Start this routine, keeping your right leg firmly on the floor. Place it behind you with the toes balancing on the ground. Hold your ball before you, keeping it straight with your back leg. Next, drive your left leg up and bring the medicine ball down so both can reach each other. Repeat this process with the opposite leg and continue 3-4 sets.
As the name suggests, this exercise targets your legs, knees, calves, hamstrings, glutes, and hip flexors. It helps to improve muscle strength, endurance, and coordination in these muscles. It can improve the endurance of the entire lower body.
If you have intense joint pain or hamstring issues, avoid knee drives. You can reduce the number of times you continue this exercise while keeping your health in mind.
18. Rock and Roll-Up
The rock-and-roll-up with a medicine ball is a fun and effective exercise for strengthening your core muscles. It also helps improve your balance and coordination.
To do this exercise, sit on the floor with your knees bent and feet flat on the ground. Hold the medicine ball with both hands close to your chest. Lean back slightly, lift your feet off the ground, and balance on your sit bones.
Rock back gently onto your lower back, then use your core muscles to roll back up to the starting position, coming up to a seated position without letting your feet touch the ground. Repeat the movement, maintaining control throughout.

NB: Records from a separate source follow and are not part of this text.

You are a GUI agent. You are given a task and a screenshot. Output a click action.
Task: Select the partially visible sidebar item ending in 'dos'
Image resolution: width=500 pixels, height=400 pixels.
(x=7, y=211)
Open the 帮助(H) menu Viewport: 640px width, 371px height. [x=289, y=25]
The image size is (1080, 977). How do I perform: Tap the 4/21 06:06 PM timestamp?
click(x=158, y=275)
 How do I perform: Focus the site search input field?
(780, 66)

This exercise engages your abs and helps improve your overall core strength. The rocking motion adds a dynamic element, challenging your balance and coordination. Adding the rock and roll-up with a medicine ball to your workout can improve your ability to stabilise your body during various movements.

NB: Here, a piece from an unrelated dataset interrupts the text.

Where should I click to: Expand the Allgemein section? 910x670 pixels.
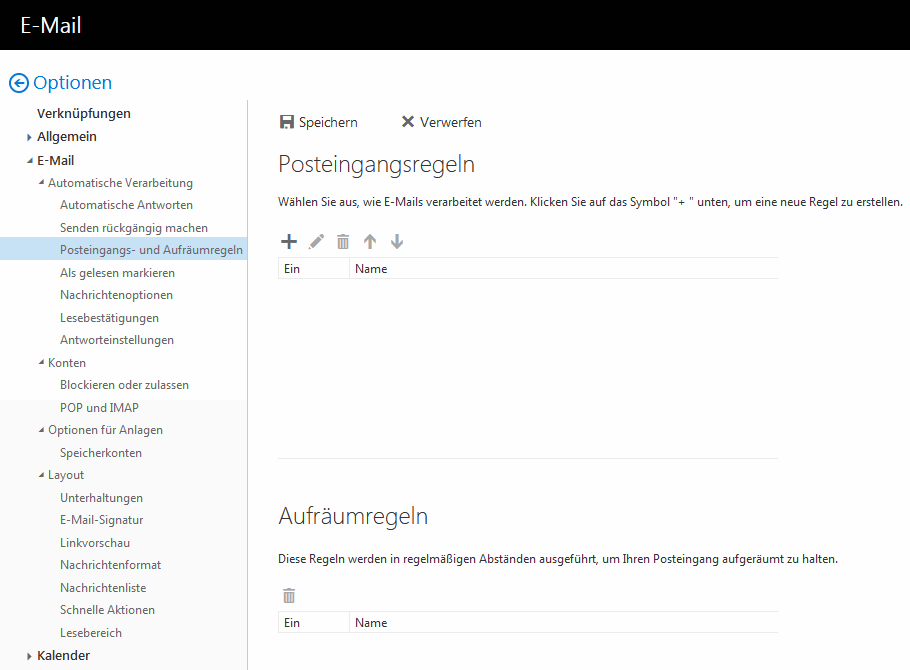(30, 137)
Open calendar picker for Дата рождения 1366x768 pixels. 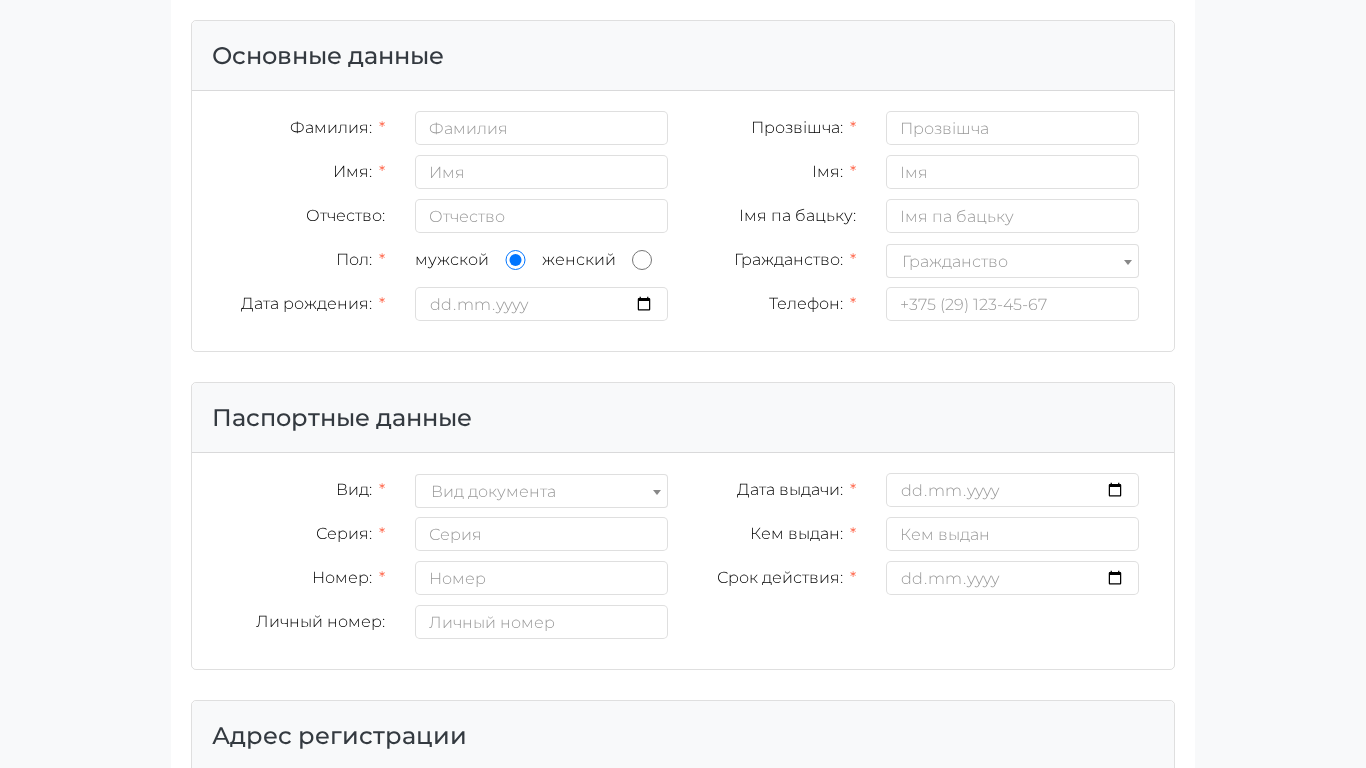644,304
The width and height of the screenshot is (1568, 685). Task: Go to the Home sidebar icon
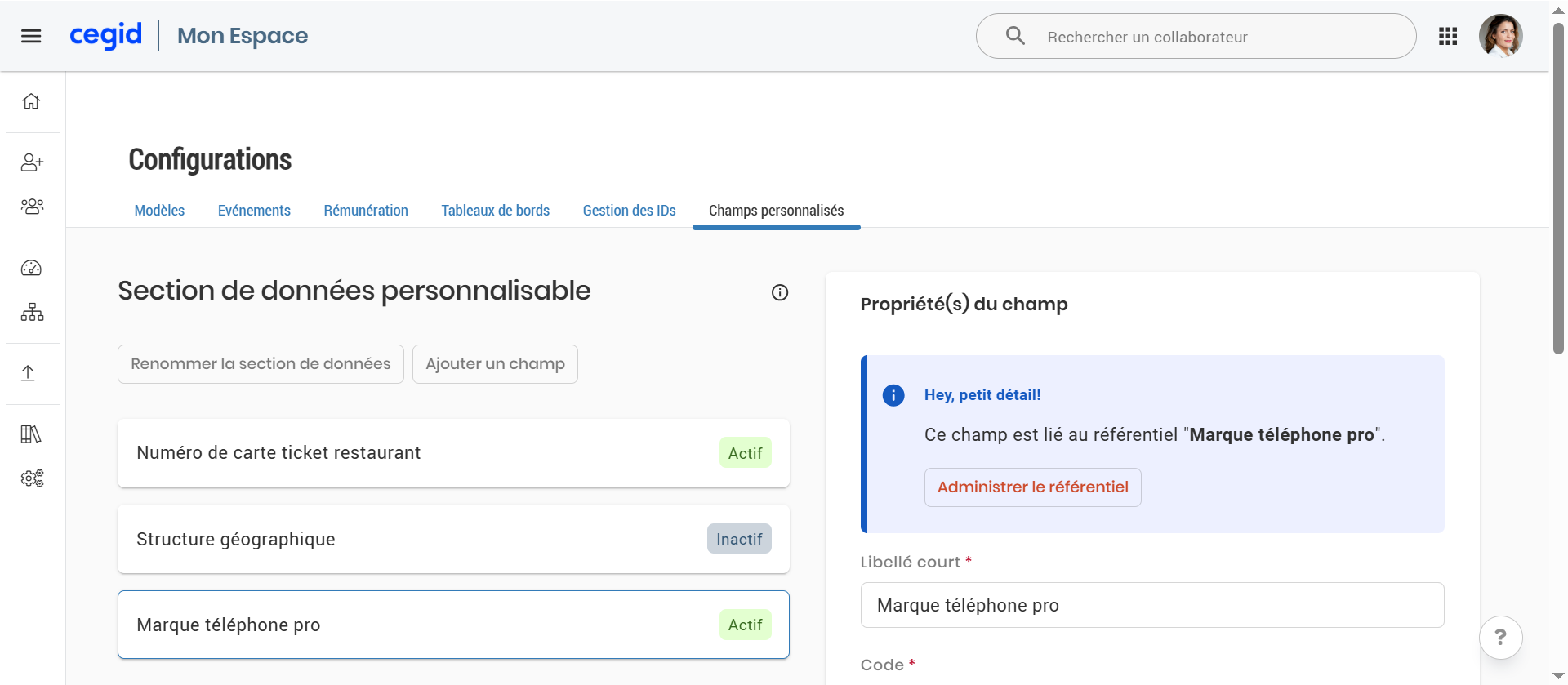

Who Should Avoid Exercises With Medicine Ball?
Now that you know the exercises to do with a medicine ball, you should be careful while doing it if you have any of the below health and medical conditions:
Avoid it if you have severe arthritis or recent joint injuries.
It is not recommended for those with chronic back pain or spinal issues.
Pregnant women should consult a healthcare provider before doing these exercises.
Beginners should start with lower weights and ensure proper form to prevent injury.
Be cautious if you have heart conditions or high blood pressure.
Avoid until fully recovered and cleared by a doctor after surgery.
Skip strenuous exercises if you are sick or fatigued.
Safety Precautions to Take While Practising with a Medicine Ball
Given below are a few safety precautions that you should keep in mind while exercising with a medicine ball:
- Consult Your Physician: Ensure you are medically cleared to exercise with a medicine ball, especially if you have pre-existing health conditions.
- Start with Appropriate Weight: Choose a medicine ball weight that matches your fitness level to avoid strain and injury.
- Warm-Up Properly: Begin with a light warm-up to prepare your muscles and joints for exercise.
- Maintain Proper Form: Use correct form and technique to prevent injuries, particularly to your back and shoulders.
- Clear Your Exercise Area: Ensure your workout space is free of obstacles to prevent tripping or accidental collisions.
- Start Slowly: If you're new to medicine ball exercises, begin with basic movements and gradually progress to more advanced routines.
- Avoid Overtraining: Allow your body adequate time to rest and recover between workouts to prevent overuse injuries.
Disclaimer: Practice the above-mentioned exercises under the supervision of a trained practitioner and consult a doctor beforehand to ensure your body is fit enough to perform the required moves/postures.
So, exercises with medicine balls can be beneficial for your health. However, continuing these routines might be slightly challenging because of the ball's weight. Proper precautions and tips from fitness experts will help avoid unnecessary complications.